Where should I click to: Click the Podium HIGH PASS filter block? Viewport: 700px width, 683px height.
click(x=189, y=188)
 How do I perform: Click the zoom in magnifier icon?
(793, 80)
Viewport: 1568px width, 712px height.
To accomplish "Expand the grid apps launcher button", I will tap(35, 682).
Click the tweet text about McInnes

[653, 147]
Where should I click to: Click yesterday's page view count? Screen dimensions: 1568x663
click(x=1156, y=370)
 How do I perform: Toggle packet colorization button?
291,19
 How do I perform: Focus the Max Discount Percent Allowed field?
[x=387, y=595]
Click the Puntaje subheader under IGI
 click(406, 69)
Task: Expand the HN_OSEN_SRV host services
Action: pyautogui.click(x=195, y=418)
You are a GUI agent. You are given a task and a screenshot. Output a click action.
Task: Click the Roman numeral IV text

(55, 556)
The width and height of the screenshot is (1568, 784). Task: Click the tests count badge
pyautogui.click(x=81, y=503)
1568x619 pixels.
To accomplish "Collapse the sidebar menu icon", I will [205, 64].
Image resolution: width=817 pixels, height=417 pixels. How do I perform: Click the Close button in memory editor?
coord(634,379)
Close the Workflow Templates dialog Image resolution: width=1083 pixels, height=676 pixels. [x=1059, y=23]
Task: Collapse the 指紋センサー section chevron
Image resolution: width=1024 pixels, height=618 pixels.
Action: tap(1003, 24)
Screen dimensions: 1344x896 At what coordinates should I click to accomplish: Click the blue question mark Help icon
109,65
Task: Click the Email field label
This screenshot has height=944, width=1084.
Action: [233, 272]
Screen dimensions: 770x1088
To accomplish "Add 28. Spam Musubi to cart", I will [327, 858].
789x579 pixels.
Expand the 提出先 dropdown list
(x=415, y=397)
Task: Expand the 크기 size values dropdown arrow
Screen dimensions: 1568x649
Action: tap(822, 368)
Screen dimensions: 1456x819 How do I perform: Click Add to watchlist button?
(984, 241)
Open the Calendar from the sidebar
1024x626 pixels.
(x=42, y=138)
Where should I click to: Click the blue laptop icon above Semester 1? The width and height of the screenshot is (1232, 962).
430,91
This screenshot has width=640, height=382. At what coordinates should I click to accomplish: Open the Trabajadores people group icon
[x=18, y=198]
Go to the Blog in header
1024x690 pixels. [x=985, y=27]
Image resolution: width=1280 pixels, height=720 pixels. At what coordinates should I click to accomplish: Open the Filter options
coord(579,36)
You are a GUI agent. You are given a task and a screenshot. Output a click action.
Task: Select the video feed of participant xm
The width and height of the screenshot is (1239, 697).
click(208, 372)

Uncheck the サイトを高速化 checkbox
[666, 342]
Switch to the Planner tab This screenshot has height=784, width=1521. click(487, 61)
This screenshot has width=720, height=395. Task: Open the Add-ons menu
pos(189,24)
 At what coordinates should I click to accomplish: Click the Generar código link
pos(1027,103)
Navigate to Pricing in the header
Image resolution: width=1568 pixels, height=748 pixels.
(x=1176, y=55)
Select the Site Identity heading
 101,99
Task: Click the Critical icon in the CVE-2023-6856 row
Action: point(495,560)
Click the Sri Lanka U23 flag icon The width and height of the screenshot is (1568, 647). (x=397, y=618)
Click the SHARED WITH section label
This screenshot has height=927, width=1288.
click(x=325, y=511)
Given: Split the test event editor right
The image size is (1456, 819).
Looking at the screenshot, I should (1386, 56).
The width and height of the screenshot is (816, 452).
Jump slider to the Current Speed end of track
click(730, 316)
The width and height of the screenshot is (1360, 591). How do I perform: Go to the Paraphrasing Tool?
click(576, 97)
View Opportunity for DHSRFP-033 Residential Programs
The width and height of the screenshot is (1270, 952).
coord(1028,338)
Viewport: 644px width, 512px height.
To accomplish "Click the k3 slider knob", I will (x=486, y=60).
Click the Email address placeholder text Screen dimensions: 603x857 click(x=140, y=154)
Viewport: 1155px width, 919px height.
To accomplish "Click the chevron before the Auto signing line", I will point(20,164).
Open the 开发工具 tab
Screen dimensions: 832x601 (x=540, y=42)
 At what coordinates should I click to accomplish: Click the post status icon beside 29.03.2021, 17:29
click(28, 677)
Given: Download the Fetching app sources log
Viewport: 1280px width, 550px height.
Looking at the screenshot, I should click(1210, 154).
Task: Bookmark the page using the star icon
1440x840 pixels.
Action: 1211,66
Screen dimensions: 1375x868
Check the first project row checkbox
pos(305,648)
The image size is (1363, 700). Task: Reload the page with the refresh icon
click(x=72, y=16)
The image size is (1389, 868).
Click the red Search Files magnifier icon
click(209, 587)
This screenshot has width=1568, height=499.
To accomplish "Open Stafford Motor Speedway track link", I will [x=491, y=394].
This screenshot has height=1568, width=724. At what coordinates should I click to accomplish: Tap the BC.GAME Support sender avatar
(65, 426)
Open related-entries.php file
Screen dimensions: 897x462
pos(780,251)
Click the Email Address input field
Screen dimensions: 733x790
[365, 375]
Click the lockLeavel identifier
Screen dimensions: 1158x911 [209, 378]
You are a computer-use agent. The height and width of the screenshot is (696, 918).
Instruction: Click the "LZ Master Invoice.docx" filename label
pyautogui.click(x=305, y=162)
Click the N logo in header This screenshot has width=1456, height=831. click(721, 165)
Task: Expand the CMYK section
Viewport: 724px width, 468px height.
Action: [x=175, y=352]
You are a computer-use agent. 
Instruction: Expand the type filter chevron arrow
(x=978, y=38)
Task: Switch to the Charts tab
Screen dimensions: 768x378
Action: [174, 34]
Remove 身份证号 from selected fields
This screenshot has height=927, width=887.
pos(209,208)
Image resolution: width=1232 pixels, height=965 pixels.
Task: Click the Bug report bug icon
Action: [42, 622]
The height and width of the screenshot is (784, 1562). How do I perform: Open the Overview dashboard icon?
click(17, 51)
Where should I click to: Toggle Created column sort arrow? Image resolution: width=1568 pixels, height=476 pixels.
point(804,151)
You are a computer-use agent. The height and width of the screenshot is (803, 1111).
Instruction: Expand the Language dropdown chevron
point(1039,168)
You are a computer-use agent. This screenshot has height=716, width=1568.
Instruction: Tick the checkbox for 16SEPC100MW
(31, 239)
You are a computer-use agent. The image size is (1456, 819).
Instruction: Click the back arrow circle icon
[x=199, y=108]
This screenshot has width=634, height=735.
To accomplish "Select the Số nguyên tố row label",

* * * * *

### [Stated task]
Copy out every row above again, putting "magnifying glass" wherever "magnifier" appears and leaving everything else the same.

### [Response]
Where should I click to: Click the Podium HIGH PASS filter block? Viewport: 700px width, 683px height.
click(x=189, y=188)
 How do I perform: Click the zoom in magnifying glass icon?
(793, 80)
Viewport: 1568px width, 712px height.
To accomplish "Expand the grid apps launcher button", I will tap(35, 682).
Click the tweet text about McInnes

[653, 147]
Where should I click to: Click yesterday's page view count? Screen dimensions: 1568x663
click(x=1156, y=370)
 How do I perform: Toggle packet colorization button?
291,19
 How do I perform: Focus the Max Discount Percent Allowed field?
[x=387, y=595]
Click the Puntaje subheader under IGI
 click(406, 69)
Task: Expand the HN_OSEN_SRV host services
Action: pyautogui.click(x=195, y=418)
You are a GUI agent. You are given a task and a screenshot. Output a click action.
Task: Click the Roman numeral IV text

(55, 556)
The width and height of the screenshot is (1568, 784). Task: Click the tests count badge
pyautogui.click(x=81, y=503)
1568x619 pixels.
To accomplish "Collapse the sidebar menu icon", I will [205, 64].
Image resolution: width=817 pixels, height=417 pixels. How do I perform: Click the Close button in memory editor?
coord(634,379)
Close the Workflow Templates dialog Image resolution: width=1083 pixels, height=676 pixels. [x=1059, y=23]
Task: Collapse the 指紋センサー section chevron
Image resolution: width=1024 pixels, height=618 pixels.
Action: tap(1003, 24)
Screen dimensions: 1344x896 At what coordinates should I click to accomplish: Click the blue question mark Help icon
109,65
Task: Click the Email field label
This screenshot has height=944, width=1084.
Action: [233, 272]
Screen dimensions: 770x1088
To accomplish "Add 28. Spam Musubi to cart", I will [327, 858].
789x579 pixels.
Expand the 提出先 dropdown list
(x=415, y=397)
Task: Expand the 크기 size values dropdown arrow
Screen dimensions: 1568x649
Action: tap(822, 368)
Screen dimensions: 1456x819 How do I perform: Click Add to watchlist button?
(984, 241)
Open the Calendar from the sidebar
1024x626 pixels.
(x=42, y=138)
Where should I click to: Click the blue laptop icon above Semester 1? The width and height of the screenshot is (1232, 962).
430,91
This screenshot has width=640, height=382. At what coordinates should I click to accomplish: Open the Trabajadores people group icon
[x=18, y=198]
Go to the Blog in header
1024x690 pixels. [x=985, y=27]
Image resolution: width=1280 pixels, height=720 pixels. At what coordinates should I click to accomplish: Open the Filter options
coord(579,36)
You are a GUI agent. You are given a task and a screenshot. Output a click action.
Task: Select the video feed of participant xm
The width and height of the screenshot is (1239, 697).
click(208, 372)

Uncheck the サイトを高速化 checkbox
[666, 342]
Switch to the Planner tab This screenshot has height=784, width=1521. click(487, 61)
This screenshot has width=720, height=395. Task: Open the Add-ons menu
pos(189,24)
 At what coordinates should I click to accomplish: Click the Generar código link
pos(1027,103)
Navigate to Pricing in the header
Image resolution: width=1568 pixels, height=748 pixels.
(x=1176, y=55)
Select the Site Identity heading
 101,99
Task: Click the Critical icon in the CVE-2023-6856 row
Action: point(495,560)
Click the Sri Lanka U23 flag icon The width and height of the screenshot is (1568, 647). (x=397, y=618)
Click the SHARED WITH section label
This screenshot has height=927, width=1288.
click(x=325, y=511)
Given: Split the test event editor right
The image size is (1456, 819).
Looking at the screenshot, I should (1386, 56).
The width and height of the screenshot is (816, 452).
Jump slider to the Current Speed end of track
click(730, 316)
The width and height of the screenshot is (1360, 591). How do I perform: Go to the Paraphrasing Tool?
click(576, 97)
View Opportunity for DHSRFP-033 Residential Programs
The width and height of the screenshot is (1270, 952).
coord(1028,338)
Viewport: 644px width, 512px height.
To accomplish "Click the k3 slider knob", I will (x=486, y=60).
Click the Email address placeholder text Screen dimensions: 603x857 click(x=140, y=154)
Viewport: 1155px width, 919px height.
To accomplish "Click the chevron before the Auto signing line", I will point(20,164).
Open the 开发工具 tab
Screen dimensions: 832x601 (x=540, y=42)
 At what coordinates should I click to accomplish: Click the post status icon beside 29.03.2021, 17:29
click(28, 677)
Given: Download the Fetching app sources log
Viewport: 1280px width, 550px height.
Looking at the screenshot, I should click(1210, 154).
Task: Bookmark the page using the star icon
1440x840 pixels.
Action: 1211,66
Screen dimensions: 1375x868
Check the first project row checkbox
pos(305,648)
The image size is (1363, 700). Task: Reload the page with the refresh icon
click(x=72, y=16)
The image size is (1389, 868).
Click the red Search Files magnifying glass icon
click(209, 587)
This screenshot has width=1568, height=499.
To accomplish "Open Stafford Motor Speedway track link", I will [x=491, y=394].
This screenshot has height=1568, width=724. At what coordinates should I click to accomplish: Tap the BC.GAME Support sender avatar
(65, 426)
Open related-entries.php file
Screen dimensions: 897x462
pos(780,251)
Click the Email Address input field
Screen dimensions: 733x790
[365, 375]
Click the lockLeavel identifier
Screen dimensions: 1158x911 [209, 378]
You are a computer-use agent. The height and width of the screenshot is (696, 918).
Instruction: Click the "LZ Master Invoice.docx" filename label
pyautogui.click(x=305, y=162)
Click the N logo in header This screenshot has width=1456, height=831. click(721, 165)
Task: Expand the CMYK section
Viewport: 724px width, 468px height.
Action: [x=175, y=352]
You are a computer-use agent. 
Instruction: Expand the type filter chevron arrow
(x=978, y=38)
Task: Switch to the Charts tab
Screen dimensions: 768x378
Action: [174, 34]
Remove 身份证号 from selected fields
This screenshot has height=927, width=887.
pos(209,208)
Image resolution: width=1232 pixels, height=965 pixels.
Task: Click the Bug report bug icon
Action: [42, 622]
The height and width of the screenshot is (784, 1562). How do I perform: Open the Overview dashboard icon?
click(17, 51)
Where should I click to: Toggle Created column sort arrow? Image resolution: width=1568 pixels, height=476 pixels.
point(804,151)
You are a computer-use agent. The height and width of the screenshot is (803, 1111).
Instruction: Expand the Language dropdown chevron
point(1039,168)
You are a computer-use agent. This screenshot has height=716, width=1568.
Instruction: Tick the checkbox for 16SEPC100MW
(31, 239)
You are a computer-use agent. The image size is (1456, 819).
Instruction: Click the back arrow circle icon
[x=199, y=108]
This screenshot has width=634, height=735.
To accomplish "Select the Số nguyên tố row label",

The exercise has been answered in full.